__Text and element pointing records__.

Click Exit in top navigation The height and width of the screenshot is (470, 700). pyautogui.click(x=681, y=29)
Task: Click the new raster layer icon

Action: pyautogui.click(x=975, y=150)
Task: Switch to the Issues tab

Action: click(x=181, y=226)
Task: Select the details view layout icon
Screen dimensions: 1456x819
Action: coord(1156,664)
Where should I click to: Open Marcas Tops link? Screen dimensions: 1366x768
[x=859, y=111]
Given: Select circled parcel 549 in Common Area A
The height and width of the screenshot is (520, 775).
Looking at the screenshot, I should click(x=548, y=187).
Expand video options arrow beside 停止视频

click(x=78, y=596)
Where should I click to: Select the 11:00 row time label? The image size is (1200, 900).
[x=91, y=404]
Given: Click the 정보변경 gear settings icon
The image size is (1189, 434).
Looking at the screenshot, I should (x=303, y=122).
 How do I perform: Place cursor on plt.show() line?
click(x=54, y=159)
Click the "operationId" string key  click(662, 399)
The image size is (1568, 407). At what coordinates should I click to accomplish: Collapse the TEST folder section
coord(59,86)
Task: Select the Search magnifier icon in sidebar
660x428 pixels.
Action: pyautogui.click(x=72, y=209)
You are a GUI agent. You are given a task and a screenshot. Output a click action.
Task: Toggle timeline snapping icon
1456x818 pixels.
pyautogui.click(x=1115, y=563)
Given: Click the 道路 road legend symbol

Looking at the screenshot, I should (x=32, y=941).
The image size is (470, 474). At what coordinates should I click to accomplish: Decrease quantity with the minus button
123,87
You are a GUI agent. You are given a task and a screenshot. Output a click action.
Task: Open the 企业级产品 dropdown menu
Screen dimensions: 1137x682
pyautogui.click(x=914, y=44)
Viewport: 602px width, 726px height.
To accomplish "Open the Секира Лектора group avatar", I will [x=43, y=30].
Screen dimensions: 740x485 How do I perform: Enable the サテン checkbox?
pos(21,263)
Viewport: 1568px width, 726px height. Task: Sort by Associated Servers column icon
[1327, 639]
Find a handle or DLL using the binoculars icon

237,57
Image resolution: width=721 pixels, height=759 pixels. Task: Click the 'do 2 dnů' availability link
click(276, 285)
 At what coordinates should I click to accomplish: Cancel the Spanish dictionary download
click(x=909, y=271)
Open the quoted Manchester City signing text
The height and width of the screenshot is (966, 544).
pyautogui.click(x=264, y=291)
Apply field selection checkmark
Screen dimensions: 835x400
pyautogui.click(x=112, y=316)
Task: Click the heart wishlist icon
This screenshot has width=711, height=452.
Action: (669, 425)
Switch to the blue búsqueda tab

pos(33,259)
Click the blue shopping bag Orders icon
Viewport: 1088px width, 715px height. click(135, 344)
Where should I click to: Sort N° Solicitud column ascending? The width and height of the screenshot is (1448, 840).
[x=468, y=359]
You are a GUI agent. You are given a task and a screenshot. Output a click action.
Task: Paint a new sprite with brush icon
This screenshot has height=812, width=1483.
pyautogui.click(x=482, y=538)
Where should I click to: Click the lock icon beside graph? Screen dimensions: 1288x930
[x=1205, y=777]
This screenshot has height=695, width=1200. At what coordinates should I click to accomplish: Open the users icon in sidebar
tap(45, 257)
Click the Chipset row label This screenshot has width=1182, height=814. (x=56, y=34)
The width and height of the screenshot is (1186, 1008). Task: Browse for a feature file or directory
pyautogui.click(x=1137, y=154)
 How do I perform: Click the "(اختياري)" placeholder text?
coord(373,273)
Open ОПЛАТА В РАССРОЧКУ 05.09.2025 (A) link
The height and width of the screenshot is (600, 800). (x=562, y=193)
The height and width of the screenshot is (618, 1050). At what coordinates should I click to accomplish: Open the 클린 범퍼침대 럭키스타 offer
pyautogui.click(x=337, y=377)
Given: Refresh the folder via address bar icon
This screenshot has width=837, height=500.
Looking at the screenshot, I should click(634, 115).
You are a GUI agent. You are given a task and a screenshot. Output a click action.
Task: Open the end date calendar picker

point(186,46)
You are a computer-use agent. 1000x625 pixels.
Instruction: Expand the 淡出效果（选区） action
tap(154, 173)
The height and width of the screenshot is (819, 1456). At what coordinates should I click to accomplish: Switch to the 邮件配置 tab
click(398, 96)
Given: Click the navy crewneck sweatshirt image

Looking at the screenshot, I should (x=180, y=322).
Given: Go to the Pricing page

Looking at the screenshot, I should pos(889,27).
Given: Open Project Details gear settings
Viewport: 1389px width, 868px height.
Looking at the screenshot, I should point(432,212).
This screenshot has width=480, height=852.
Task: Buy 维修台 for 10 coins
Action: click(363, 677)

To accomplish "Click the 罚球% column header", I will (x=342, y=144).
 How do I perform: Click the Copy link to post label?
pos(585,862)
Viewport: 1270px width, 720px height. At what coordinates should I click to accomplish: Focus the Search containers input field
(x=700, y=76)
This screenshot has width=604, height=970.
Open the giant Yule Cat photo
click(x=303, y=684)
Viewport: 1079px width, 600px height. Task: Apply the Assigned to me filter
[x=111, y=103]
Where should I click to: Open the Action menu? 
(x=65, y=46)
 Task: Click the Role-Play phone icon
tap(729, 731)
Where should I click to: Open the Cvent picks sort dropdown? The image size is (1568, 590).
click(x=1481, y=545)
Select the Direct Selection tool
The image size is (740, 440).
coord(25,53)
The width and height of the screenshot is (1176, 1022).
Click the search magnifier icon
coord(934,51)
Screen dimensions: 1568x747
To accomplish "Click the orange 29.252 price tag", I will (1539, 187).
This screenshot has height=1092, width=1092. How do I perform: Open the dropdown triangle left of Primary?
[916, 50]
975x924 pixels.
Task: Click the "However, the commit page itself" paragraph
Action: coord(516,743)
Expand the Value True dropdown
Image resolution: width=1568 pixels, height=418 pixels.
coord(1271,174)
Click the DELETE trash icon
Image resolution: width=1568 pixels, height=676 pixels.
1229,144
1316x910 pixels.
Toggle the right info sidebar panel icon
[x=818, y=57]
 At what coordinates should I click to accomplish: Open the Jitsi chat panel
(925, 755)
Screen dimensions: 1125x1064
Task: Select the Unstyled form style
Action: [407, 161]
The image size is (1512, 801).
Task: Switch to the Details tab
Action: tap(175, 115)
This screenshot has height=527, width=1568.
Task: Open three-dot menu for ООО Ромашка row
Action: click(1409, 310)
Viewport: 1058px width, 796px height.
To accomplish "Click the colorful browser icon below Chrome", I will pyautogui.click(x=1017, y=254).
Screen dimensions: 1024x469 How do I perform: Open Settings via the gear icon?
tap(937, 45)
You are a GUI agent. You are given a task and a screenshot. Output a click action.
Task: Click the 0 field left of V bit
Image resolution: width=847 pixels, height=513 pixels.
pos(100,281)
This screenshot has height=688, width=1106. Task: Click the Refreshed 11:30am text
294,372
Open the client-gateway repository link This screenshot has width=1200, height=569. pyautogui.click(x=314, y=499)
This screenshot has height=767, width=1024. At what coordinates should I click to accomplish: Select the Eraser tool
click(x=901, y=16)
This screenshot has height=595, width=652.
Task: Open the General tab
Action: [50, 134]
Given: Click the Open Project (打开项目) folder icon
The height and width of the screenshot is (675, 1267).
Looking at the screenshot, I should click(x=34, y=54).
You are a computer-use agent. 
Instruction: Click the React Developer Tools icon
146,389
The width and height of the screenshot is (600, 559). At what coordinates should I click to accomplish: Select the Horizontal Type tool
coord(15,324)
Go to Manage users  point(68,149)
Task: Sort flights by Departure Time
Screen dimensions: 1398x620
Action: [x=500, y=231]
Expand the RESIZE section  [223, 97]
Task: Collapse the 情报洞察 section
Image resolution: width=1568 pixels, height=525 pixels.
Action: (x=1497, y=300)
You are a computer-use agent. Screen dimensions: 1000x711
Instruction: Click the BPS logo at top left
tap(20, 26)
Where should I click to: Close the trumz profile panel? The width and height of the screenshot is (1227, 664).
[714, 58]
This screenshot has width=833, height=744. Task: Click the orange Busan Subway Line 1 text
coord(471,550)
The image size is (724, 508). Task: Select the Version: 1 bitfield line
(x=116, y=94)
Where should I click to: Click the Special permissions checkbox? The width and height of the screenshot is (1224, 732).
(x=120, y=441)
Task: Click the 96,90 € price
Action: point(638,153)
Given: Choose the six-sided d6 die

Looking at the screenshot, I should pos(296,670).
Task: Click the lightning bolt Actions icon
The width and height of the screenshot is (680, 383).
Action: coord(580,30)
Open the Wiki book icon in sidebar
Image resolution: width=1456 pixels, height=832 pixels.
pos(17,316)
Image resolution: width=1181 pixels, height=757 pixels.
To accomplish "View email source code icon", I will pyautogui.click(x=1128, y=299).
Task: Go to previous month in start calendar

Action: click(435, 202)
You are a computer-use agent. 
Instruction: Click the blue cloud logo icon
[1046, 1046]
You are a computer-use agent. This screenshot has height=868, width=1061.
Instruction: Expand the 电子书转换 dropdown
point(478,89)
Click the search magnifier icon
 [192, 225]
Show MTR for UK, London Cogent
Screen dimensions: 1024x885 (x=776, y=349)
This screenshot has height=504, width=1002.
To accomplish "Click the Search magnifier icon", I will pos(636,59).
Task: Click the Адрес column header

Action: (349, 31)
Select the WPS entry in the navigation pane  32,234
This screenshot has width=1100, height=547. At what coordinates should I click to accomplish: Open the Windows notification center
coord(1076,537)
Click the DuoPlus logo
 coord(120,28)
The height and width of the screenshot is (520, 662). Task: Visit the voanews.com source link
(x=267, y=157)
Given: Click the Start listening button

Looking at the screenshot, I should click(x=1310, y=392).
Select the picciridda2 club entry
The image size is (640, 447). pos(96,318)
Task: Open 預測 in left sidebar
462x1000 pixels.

__Do this__.
Can you return the data word for word, starting with the line that contains "Given: Click the 道路 road legend symbol" and going on through the line that contains "will [x=43, y=30]."?

__Answer for the task__.
Given: Click the 道路 road legend symbol

Looking at the screenshot, I should (x=32, y=941).
The image size is (470, 474). At what coordinates should I click to accomplish: Decrease quantity with the minus button
123,87
You are a GUI agent. You are given a task and a screenshot. Output a click action.
Task: Open the 企业级产品 dropdown menu
Screen dimensions: 1137x682
pyautogui.click(x=914, y=44)
Viewport: 602px width, 726px height.
To accomplish "Open the Секира Лектора group avatar", I will [x=43, y=30].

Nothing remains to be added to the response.